— Saved data entries —
━━━━━━━━━━━━━━━━━━━━━━━━━━━━━━

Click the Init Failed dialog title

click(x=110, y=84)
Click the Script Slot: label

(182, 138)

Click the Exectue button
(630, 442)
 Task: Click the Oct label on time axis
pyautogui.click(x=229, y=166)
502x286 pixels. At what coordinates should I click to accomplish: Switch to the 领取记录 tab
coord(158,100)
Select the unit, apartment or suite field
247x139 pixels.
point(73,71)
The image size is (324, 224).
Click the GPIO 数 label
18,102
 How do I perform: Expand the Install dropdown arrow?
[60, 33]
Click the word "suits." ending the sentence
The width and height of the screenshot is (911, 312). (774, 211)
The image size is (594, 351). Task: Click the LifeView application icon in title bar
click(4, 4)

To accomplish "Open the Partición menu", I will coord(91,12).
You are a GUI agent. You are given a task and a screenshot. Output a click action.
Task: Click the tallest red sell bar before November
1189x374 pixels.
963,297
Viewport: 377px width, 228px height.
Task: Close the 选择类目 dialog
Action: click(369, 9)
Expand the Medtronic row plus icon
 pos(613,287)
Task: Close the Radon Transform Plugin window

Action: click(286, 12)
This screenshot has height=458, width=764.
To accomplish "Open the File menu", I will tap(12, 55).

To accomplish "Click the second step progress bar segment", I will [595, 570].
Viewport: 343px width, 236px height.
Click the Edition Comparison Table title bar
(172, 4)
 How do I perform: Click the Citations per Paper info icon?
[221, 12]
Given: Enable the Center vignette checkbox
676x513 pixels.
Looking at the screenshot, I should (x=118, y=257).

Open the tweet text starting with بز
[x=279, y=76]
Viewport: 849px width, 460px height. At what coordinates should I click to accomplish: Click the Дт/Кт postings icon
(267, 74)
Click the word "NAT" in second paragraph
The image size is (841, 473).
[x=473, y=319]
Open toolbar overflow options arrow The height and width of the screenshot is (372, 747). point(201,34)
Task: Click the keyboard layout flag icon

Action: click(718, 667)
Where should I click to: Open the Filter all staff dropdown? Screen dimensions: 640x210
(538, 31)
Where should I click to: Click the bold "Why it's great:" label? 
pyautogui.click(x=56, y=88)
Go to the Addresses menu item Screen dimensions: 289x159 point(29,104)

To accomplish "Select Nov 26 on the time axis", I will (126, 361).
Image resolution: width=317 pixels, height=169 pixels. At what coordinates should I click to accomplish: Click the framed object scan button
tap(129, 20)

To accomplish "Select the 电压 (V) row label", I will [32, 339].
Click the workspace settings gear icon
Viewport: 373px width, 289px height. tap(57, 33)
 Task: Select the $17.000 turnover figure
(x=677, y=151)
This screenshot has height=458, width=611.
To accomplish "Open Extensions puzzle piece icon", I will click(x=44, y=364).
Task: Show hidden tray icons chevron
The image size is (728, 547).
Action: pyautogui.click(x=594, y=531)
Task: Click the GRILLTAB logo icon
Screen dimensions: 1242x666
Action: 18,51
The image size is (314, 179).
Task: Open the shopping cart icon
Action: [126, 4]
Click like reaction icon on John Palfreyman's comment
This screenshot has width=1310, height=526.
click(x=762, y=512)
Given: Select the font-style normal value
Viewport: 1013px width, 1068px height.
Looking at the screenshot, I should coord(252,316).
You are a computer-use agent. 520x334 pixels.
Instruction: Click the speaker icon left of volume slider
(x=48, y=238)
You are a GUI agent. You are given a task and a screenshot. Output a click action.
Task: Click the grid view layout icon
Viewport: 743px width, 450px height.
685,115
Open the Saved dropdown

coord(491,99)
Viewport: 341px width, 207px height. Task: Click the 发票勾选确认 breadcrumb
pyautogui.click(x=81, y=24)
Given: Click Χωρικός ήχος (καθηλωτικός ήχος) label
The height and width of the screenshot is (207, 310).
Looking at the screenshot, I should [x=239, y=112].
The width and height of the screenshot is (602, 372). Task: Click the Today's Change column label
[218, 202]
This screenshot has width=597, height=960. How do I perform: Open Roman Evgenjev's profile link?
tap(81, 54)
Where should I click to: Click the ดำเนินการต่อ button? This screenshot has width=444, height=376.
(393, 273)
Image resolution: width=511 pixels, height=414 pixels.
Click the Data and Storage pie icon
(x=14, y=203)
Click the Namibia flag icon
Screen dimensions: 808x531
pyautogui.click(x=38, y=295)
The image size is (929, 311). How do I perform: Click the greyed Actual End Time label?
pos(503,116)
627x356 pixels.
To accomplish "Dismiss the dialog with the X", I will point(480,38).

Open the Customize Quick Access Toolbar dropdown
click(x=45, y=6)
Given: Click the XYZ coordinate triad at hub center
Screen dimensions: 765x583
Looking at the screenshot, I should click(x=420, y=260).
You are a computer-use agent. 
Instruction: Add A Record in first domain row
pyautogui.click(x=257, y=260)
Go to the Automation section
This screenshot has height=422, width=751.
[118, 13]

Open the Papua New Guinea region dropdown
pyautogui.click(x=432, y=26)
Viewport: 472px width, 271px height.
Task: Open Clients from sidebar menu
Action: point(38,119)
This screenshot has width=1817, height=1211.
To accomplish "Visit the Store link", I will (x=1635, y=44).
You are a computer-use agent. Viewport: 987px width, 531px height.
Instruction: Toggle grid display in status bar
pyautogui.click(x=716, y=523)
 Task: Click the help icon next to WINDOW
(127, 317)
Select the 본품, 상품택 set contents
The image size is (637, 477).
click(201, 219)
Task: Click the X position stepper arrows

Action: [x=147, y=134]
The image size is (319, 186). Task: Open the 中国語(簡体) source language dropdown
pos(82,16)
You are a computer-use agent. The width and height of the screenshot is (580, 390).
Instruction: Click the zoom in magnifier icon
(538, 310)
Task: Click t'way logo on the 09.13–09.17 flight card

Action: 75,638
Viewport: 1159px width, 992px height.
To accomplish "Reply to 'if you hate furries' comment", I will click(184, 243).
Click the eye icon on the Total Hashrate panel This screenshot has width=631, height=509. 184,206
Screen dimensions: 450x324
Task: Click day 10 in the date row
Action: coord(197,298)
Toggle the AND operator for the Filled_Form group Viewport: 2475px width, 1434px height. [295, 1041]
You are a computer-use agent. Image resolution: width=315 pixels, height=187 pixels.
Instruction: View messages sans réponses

━━━━━━━━━━━━━━━━━━━━━━━━━━━━━━

— Brief —
Show all lines in the entries above where the word "computer" appears.

— Written answer —
You are a computer-use agent. 520x334 pixels.
You are a computer-use agent. 
You are a computer-use agent. Viewport: 987px width, 531px height.
You are a computer-use agent. The width and height of the screenshot is (580, 390).
You are a computer-use agent. Image resolution: width=315 pixels, height=187 pixels.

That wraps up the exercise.